I have in an e-book a title page formatted with SVG, using textPath
to place text along a curve:
<?xml version="1.0" encoding="UTF-8" standalone="no"?>
<svg xmlns="http://www.w3.org/2000/svg" xmlns:xlink="http://www.w3.org/1999/xlink" version="1.1" viewBox="0 0 160 256" width="160" height="256">
<g style="text-align:center;text-anchor:middle;stroke:none;stroke-width:0;">
<path style="fill:none;"
d="m 0,72 c 32,-16 52,-20 80,-20 28,0 48,4 80,20"
id="path-upper" />
<text style="font-size:9px;"><textPath xlink:href="#path-upper" startOffset="50%"><tspan>Text to be Placed Along a Curve</tspan></textPath></text>
</g>
</svg>
The trouble is that many e-book platforms (most importantly the Kindle) do not support textPath
. What I’d like to do is “compile out” the results of textPath
into rotated text.
Running
$ inkscape -A curve.pdf --export-ignore-filters curve.svg
$ inkscape -l curve2.svg curve.pdf
does kinda work, yielding (for example)
<text transform="matrix(0.94068351,0.33928532,0.33928532,-0.94068351,17.864857,145.9156)"><tspan y="0" x="0">T</tspan></text>
<text transform="matrix(0.94997891,0.31231406,0.31231406,-0.94997891,20.665461,146.93493)"><tspan y="0" x="0">e</tspan></text>
<text transform="matrix(0.96048875,0.27831882,0.27831882,-0.96048875,24.497618,148.19598)"><tspan y="0" x="0">x</tspan></text>
<text transform="matrix(0.96875188,0.24803186,0.24803186,-0.96875188,28.337099,149.29823)"><tspan y="0" x="0">t</tspan></text>
but it also rewrites the rest of my SVG file—most annoyingly, adding a global transform (transform="matrix(1.3333333,0,0,-1.3333333,0,256)"

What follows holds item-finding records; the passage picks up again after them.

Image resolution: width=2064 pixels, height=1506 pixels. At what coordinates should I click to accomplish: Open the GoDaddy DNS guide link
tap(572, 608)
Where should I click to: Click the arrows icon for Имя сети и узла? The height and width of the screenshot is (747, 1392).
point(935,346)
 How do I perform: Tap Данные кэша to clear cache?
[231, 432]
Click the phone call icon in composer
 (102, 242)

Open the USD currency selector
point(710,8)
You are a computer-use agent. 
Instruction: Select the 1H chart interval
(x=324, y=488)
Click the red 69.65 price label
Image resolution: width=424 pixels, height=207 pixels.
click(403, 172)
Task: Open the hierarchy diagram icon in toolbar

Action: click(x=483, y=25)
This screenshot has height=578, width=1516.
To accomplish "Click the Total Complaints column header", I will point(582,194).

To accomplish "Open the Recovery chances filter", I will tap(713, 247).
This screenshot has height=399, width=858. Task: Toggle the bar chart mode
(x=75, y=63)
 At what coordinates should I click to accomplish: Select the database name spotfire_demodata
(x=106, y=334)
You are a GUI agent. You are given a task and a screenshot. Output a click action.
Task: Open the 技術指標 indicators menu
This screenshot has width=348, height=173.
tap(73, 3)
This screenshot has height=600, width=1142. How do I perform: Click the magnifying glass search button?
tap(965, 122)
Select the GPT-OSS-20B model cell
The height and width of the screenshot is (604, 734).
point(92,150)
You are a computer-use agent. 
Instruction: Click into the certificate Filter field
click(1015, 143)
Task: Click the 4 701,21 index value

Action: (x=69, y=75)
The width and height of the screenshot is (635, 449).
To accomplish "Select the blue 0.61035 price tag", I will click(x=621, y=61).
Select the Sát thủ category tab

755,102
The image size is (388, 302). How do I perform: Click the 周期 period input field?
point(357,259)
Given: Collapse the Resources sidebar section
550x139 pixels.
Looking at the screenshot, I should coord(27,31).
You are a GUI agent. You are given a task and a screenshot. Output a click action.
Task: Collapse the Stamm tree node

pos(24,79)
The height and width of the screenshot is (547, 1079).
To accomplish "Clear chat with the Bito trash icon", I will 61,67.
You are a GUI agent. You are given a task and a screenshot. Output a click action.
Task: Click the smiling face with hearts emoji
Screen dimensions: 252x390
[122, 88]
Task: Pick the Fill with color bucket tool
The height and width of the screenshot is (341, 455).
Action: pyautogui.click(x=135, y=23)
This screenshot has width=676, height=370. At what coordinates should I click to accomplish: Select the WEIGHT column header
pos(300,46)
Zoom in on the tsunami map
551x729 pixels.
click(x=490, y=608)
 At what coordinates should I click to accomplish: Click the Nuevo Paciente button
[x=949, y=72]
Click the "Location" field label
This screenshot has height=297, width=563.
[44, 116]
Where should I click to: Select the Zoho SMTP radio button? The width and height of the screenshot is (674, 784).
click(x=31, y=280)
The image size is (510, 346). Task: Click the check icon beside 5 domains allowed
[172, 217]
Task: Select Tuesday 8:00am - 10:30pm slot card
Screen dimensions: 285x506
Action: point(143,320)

) which makes everything harder to read and understand.
Is there another tool or bit of code I can use to programmatically generate these rotation matrices from the path?
(Otherwise, what I need is a tool that combines the transform matrices within the SVG file after Inkscape has mangled things, but that’s a different question.)